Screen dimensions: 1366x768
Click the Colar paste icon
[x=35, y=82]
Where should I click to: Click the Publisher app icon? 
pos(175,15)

══════════

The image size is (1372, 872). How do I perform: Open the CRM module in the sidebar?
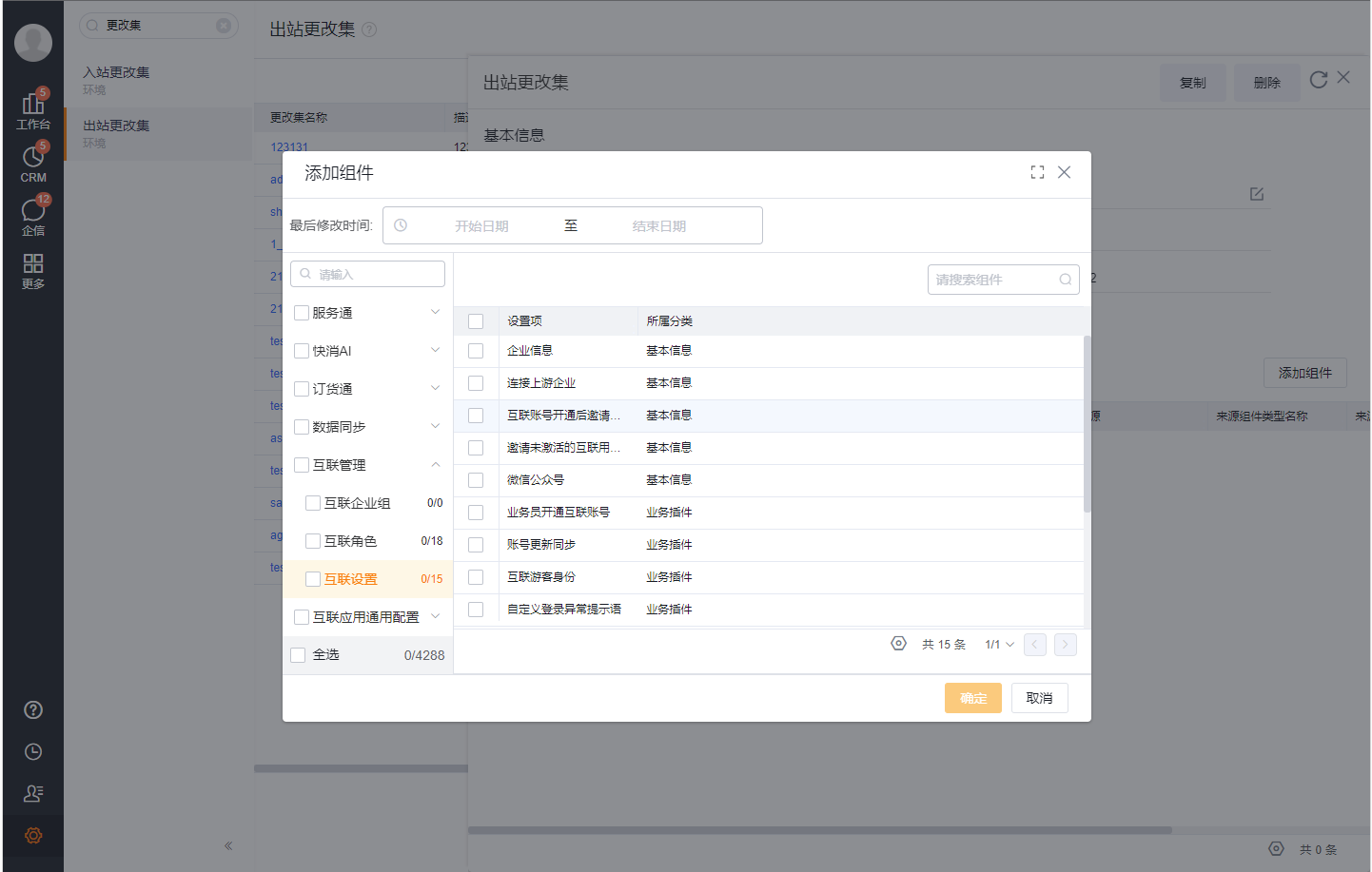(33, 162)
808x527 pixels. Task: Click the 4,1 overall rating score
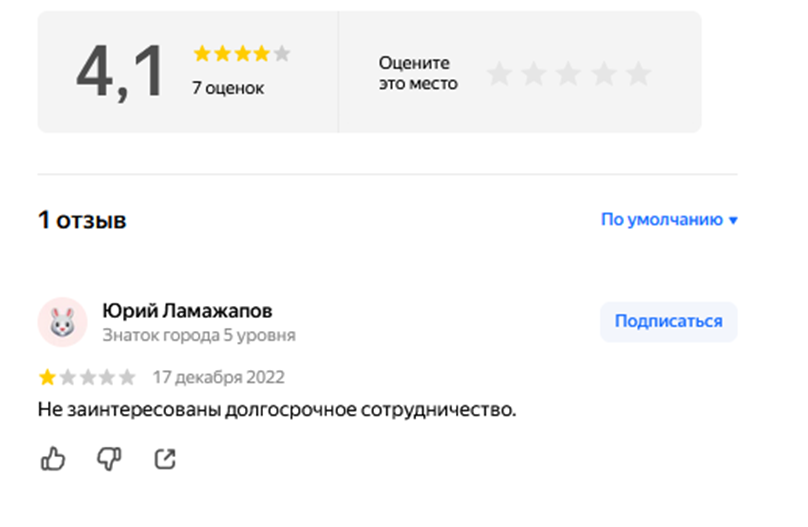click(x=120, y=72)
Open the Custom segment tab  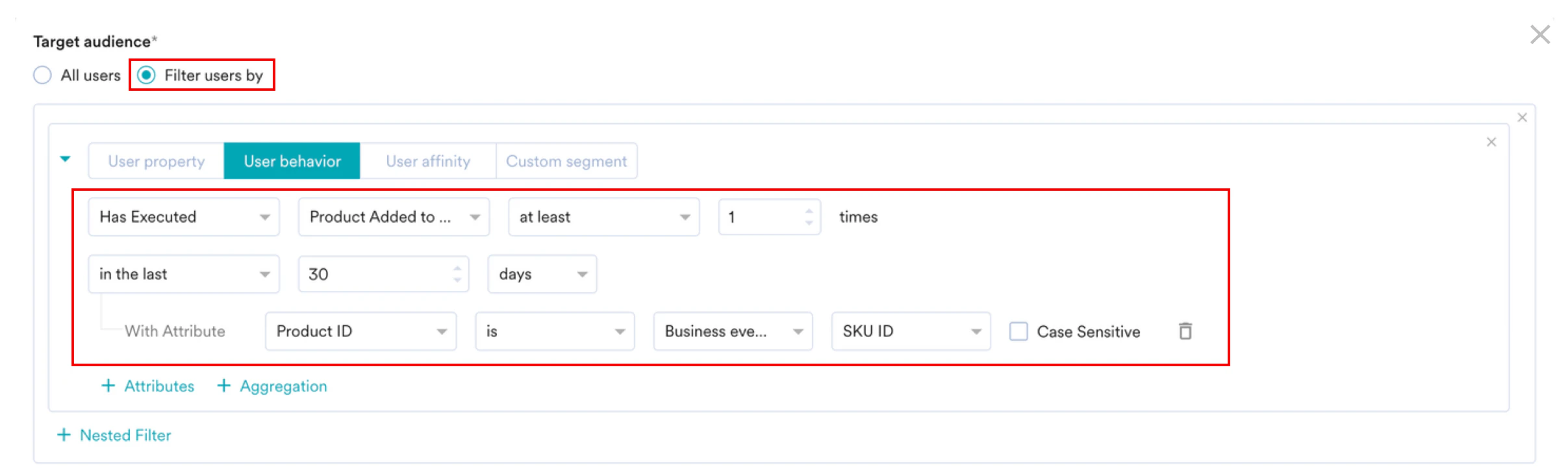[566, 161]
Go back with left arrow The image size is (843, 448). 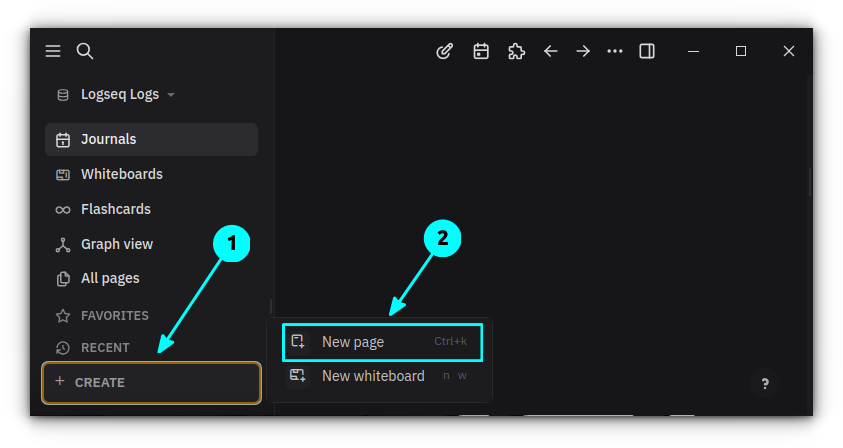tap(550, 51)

══════════

Copy out word for word the entries from the line with "Screen dimensions: 1366x768" to the line with "pos(175,15)", both included.

— Result of the exercise —
Screen dimensions: 1366x768
Click the Colar paste icon
[x=35, y=82]
Where should I click to: Click the Publisher app icon? 
pos(175,15)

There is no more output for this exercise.